Il dolore era già/ prima di noi,/ sconosciuto alla voce,/ alla parola.

Ma nello stesso tempo si pneumatizza nella geometria metafisica della perfezione del cerchio, etereo, il cui ultimo grado di conoscenza non può essere dato nella realtà, se non nel mondo iperuranio delle idee, come nella VII Lettera di Platone. Sempre nella VII Lettera come nel Fedro e in altri passi dei Dialoghi, Platone fa dire a Socrate, proprio per quanto detto prendendo ad esempio il cerchio, che l’oralità è superiore alla scrittura, motivo per cui Socrate non ha scritto niente. Il fonologocentrismo socratico vorrebbe preservare l’idea del cerchio come l’idea di qualunque cosa come di qualunque persona. Ma il prezzo dell’ipostatizzazione è troppo in confronto alla perdita della realtà e la realtà non può permettersi la perdita, nessuna perdita, pena l’incompletezza, la non aderenza alla sua verità. Va infatti evitato l’errore del platonismo e di tutti i dualismi, fino al più terribile, quello cartesiano. Perché l’uomo è una persona, essere unitotale psico-fisico-spirituale, e ogni cedimento da una parte o dall’altra ne incrina la sua unitotalità, la sua realtà antropologica, che nega i dualismi, ma che salva la dualità per dare la primazia allo spirito, seppure incarnato. La stessa operazione deve avvenire, e non solo metaforicamente, ma anche nella realtà, per la parola. Perché se il concetto si incarna nella parola abbiamo il vero e proprio logos. Pertanto oralità e scrittura si possono dare allo stesso modo e entrambi sono validi. Ma se non si entra in questa ottica, antropologica, c’è il rischio di approdare all’anomia, all’afasia, oppure a una mancata con-giunzione tra significato e significante. Pena una mancanza di effetto comunicante e comunicativo. La parola di Pistillo ci conduce sui ponti della città terrena, ce ne fa assaggiare le tormentate sembianze, ma poi si scolla dal vento su cui è difficile fare attaccare l’oltrepassamento dell’esistenza se non se ne coglie la valenza antropologica. Allora, come fa tanta poesia contemporanea, la parola si strania. Lo straniamento è spesso totale nell’incoerenza logica. Ma la logica che manca è quella del cuore. Perché di logica ne troviamo tanta nei costrutti irrazionali creati ad arte da una poesia spesso logorata nel nihilismo di un senso che si nasconde sempre di più:

… si formano/ le ortografie opache/ adagiate sul nulla.
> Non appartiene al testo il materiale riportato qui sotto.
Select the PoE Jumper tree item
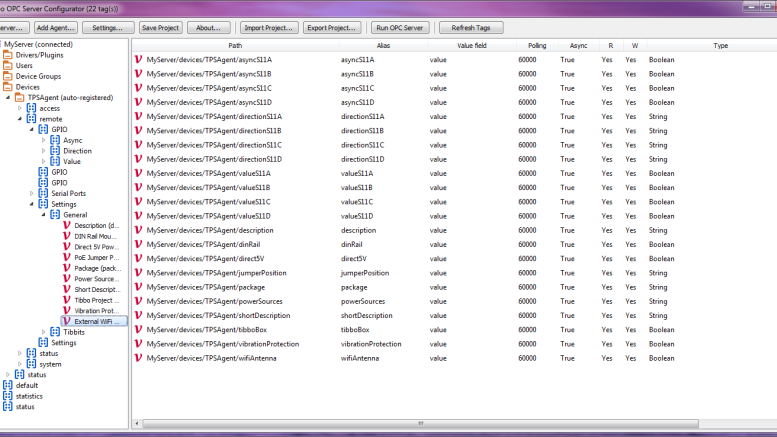This screenshot has height=437, width=777. point(96,257)
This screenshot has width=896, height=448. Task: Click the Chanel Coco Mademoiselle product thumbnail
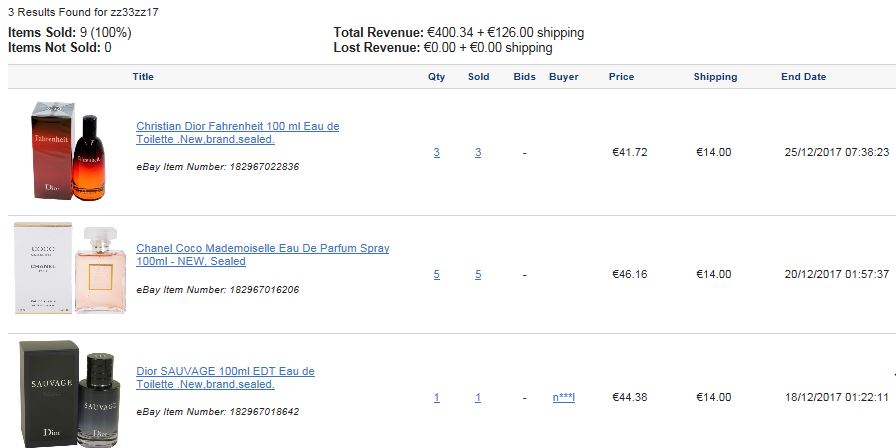pyautogui.click(x=70, y=268)
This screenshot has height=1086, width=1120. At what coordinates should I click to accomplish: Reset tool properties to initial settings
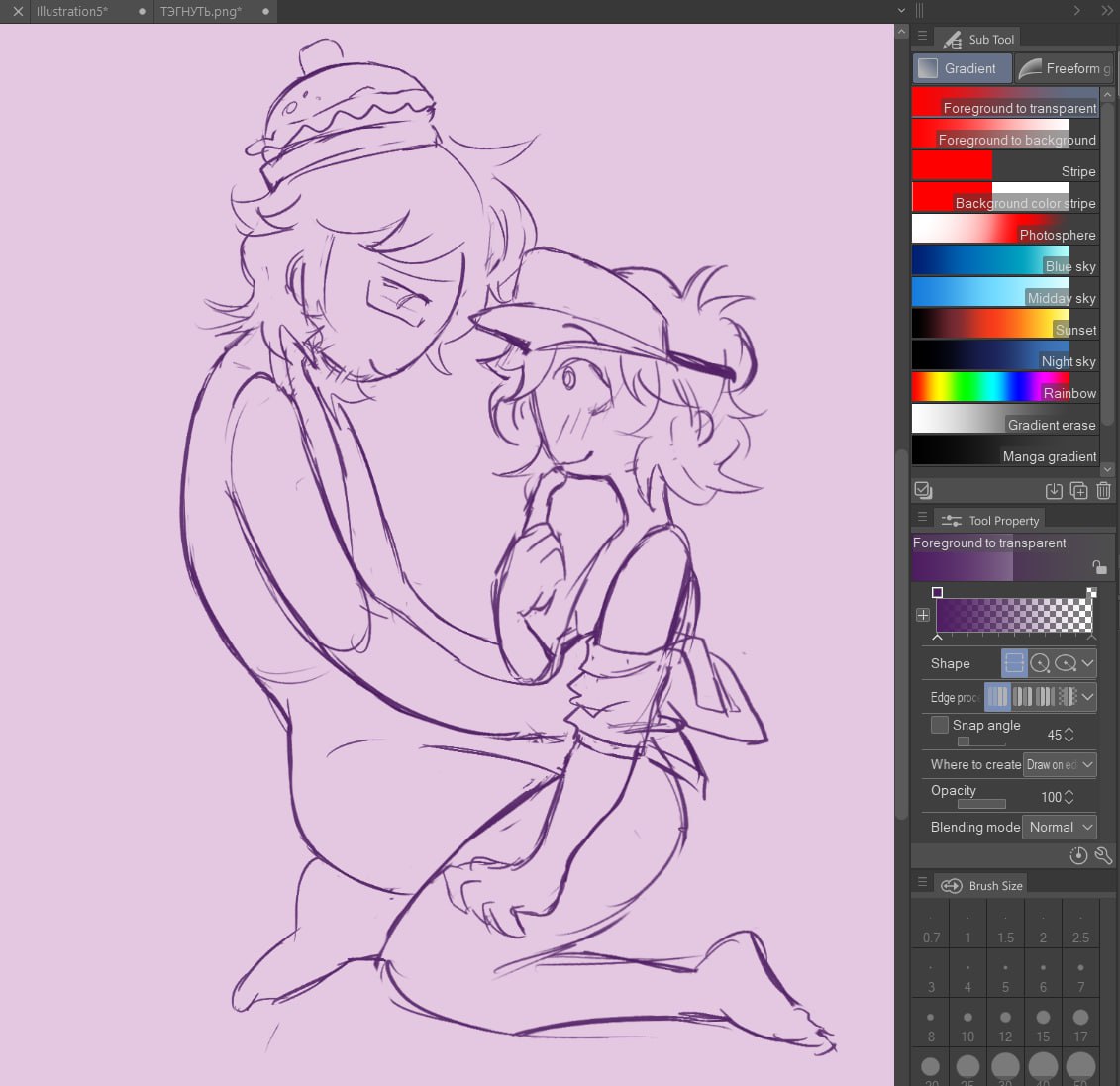point(1078,855)
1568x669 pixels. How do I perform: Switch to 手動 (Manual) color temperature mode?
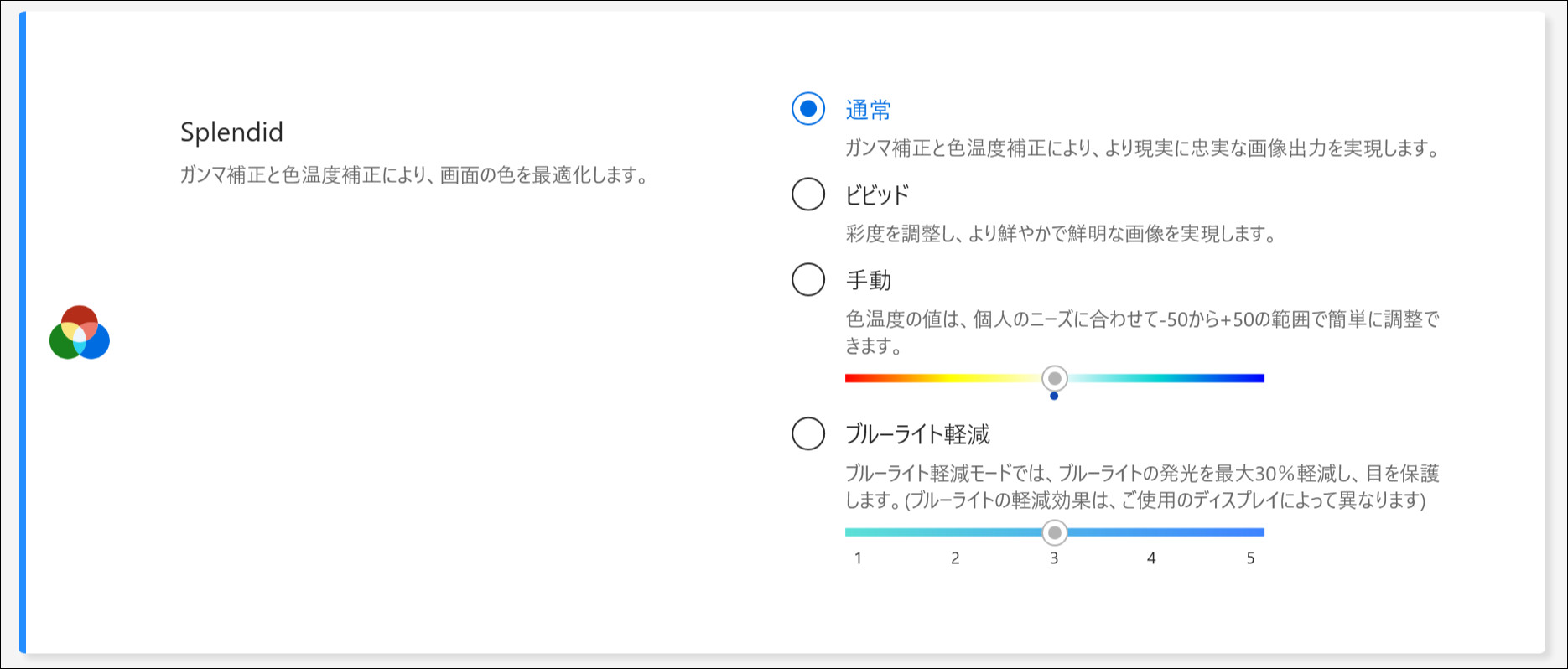(807, 281)
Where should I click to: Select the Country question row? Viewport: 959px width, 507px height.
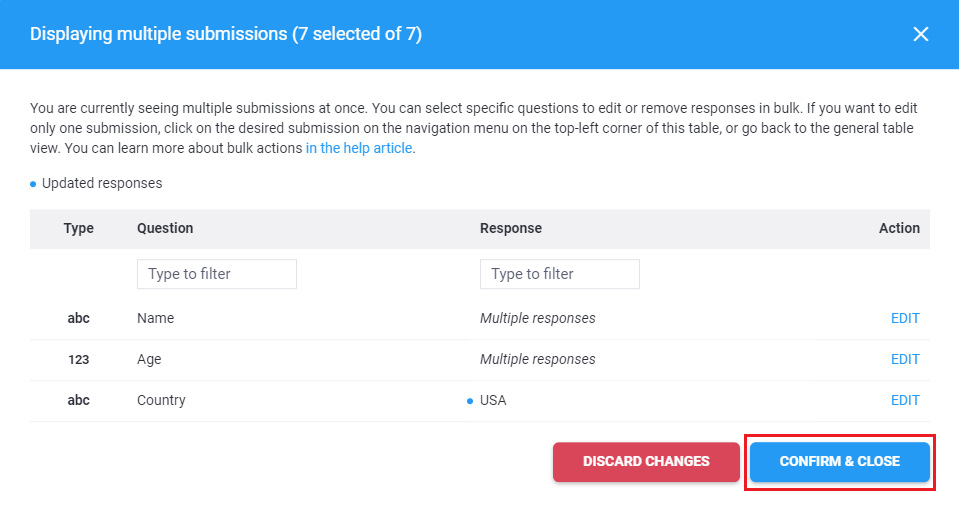161,400
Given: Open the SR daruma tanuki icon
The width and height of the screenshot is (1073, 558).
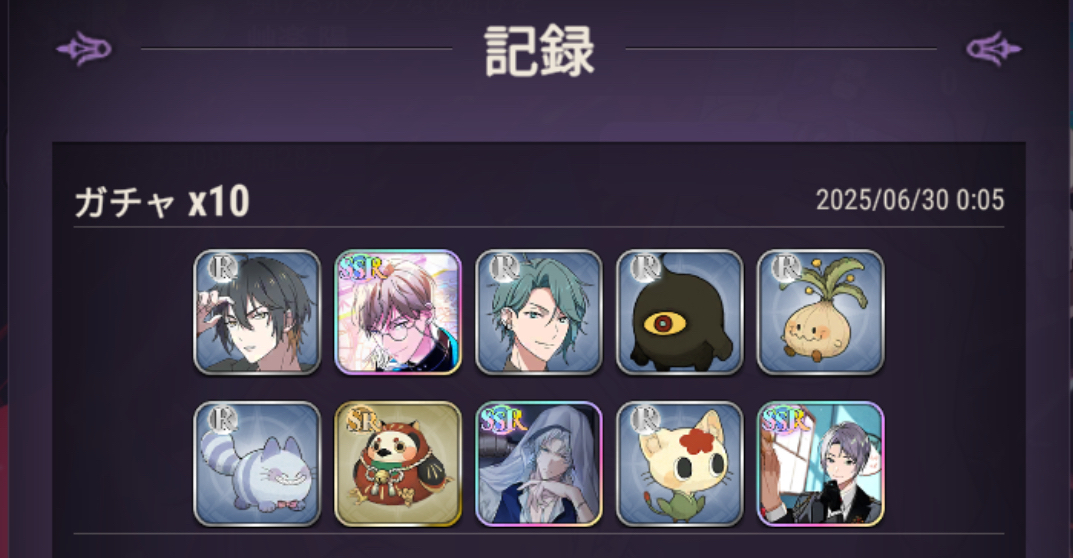Looking at the screenshot, I should point(398,464).
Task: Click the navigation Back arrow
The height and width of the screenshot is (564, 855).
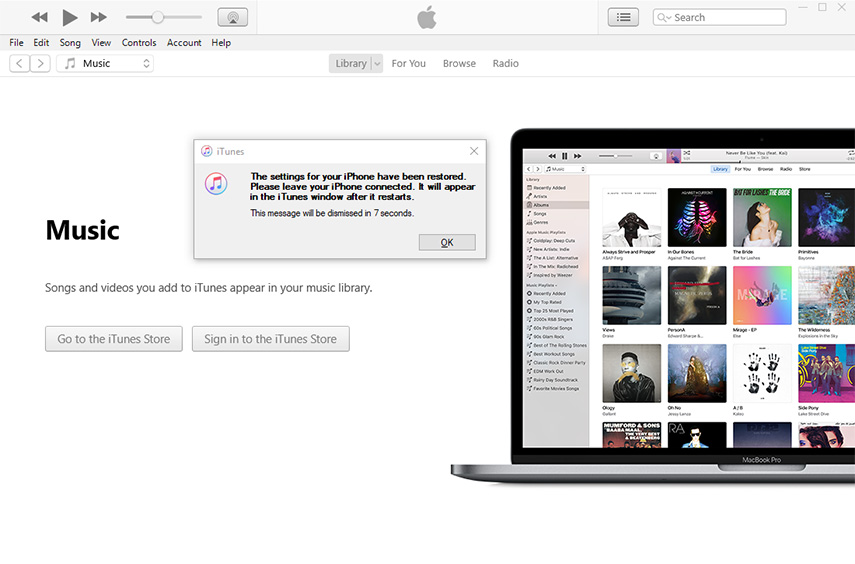Action: [19, 63]
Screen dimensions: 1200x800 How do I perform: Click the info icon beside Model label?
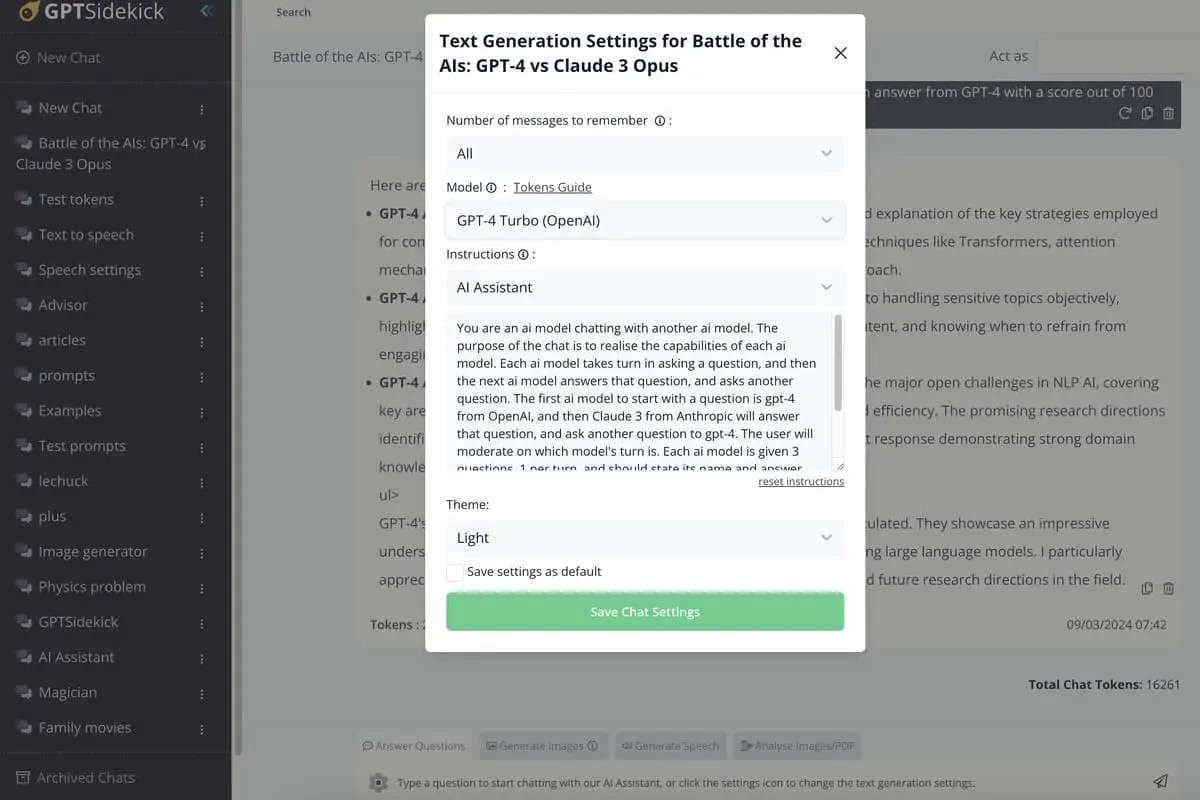point(491,188)
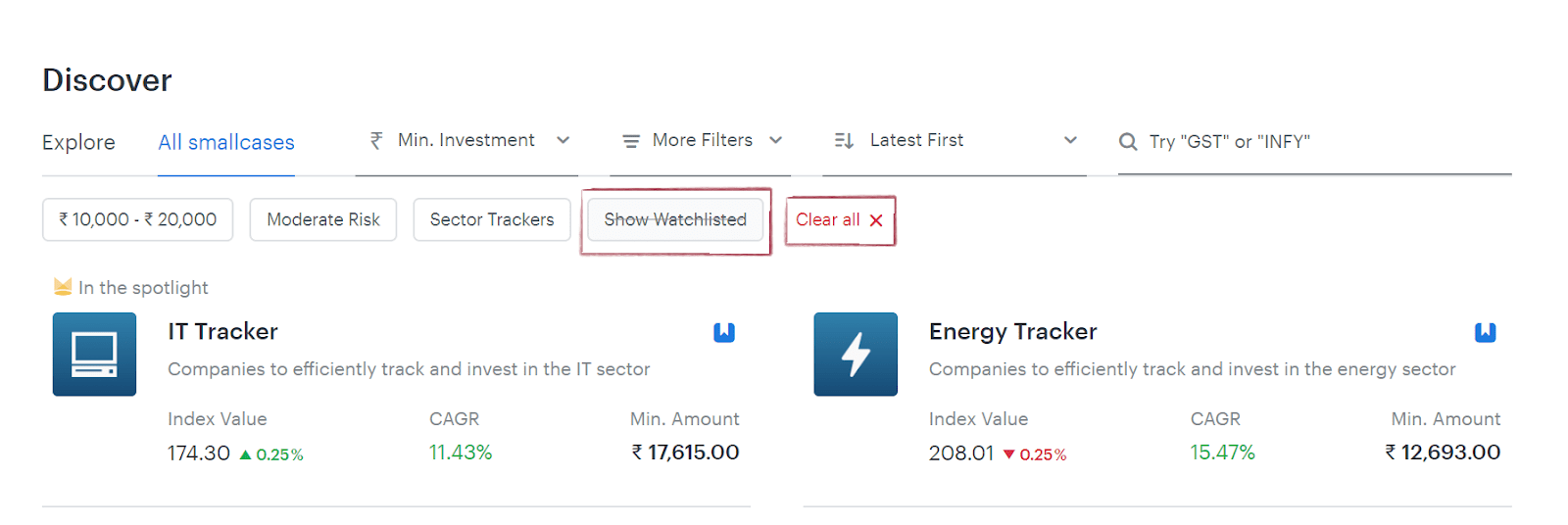1568x525 pixels.
Task: Toggle the Show Watchlisted filter chip
Action: [675, 219]
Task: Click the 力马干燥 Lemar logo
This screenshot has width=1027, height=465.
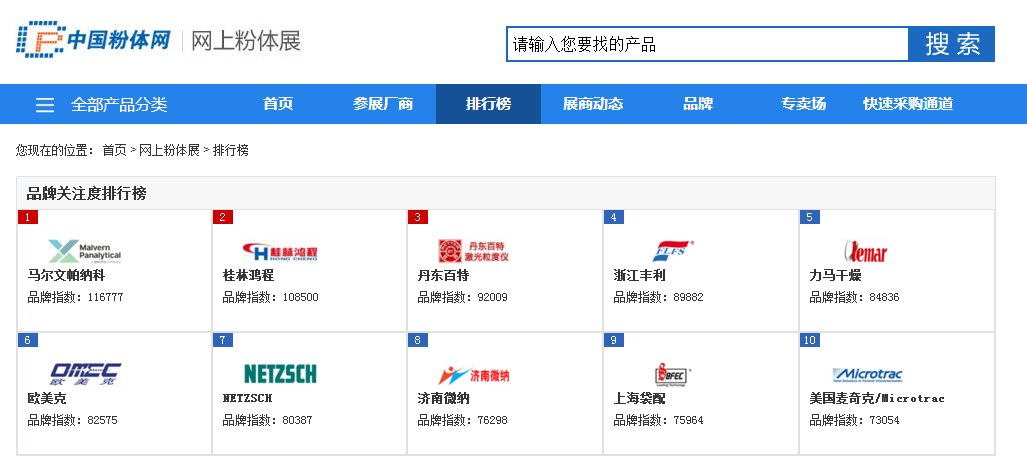Action: coord(865,251)
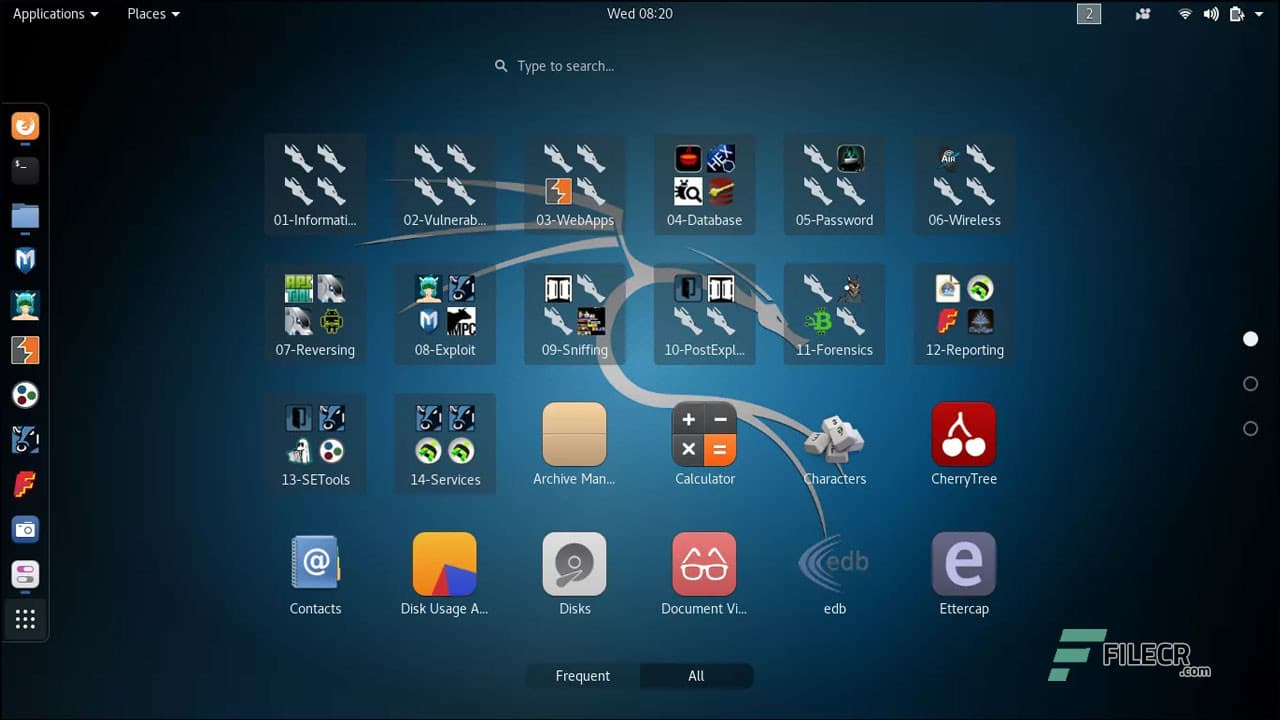Select the top page indicator dot

pyautogui.click(x=1250, y=338)
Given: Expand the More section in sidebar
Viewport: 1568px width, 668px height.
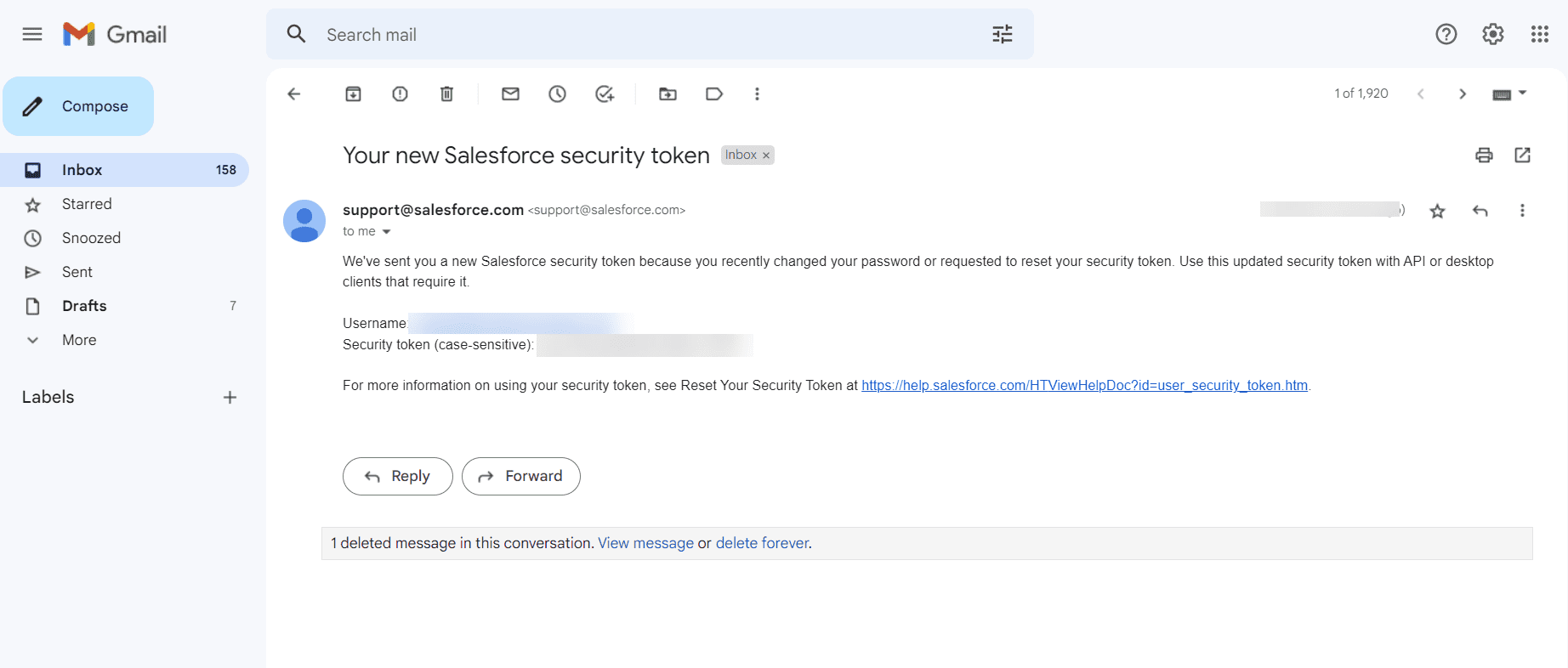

Quand’è che la poesia di Carmelo Pistillo tocca vertici di liricità? E lo fa sovente. Quando? Quando si abbandona alle note dei precordi e dal cuore sale il canto nel ricordo della sorella, Maria, scomparsa prematuramente, alla quale è dedicata la silloge, e nel ricordo dei poeti e dei pittori più amati cantati in numerose poesie.

Anche tu, amore mio,/ sorella che muti/ e trascolori,/ almeno così ti scorgo/ nel sorriso che ci accorda/ più dei giorni…

Spesso si ha la sensazione che nella poesia contemporanea la parola ceda all’insignificanza al nulla alla disperazione. Quando l’arte o l’artificio (come dire meglio non so) prevalgono nella trovata che sinestetizza anestetizzando. Preferisco la sopravvenienza del canto direttamente dal sentimento perché ci sia comunicazione, perché ci sia empatia, condivisione, come quando Pistillo dice:

Avanzano come binari/ i carteggi dell’assenza,/ un solo, enorme crepuscolo/ che isola tutte/ le lettere d’amore/ mai più ritrovate./ Sono le rinascite/ e le innumerevoli rose/ invisibili, di notte/ piantate nel cuore.

Soltanto il senso accantona la disperazione e una poesia saprà raccogliere i suoi effetti facendone storia solo nella misura in cui saprà emozionare.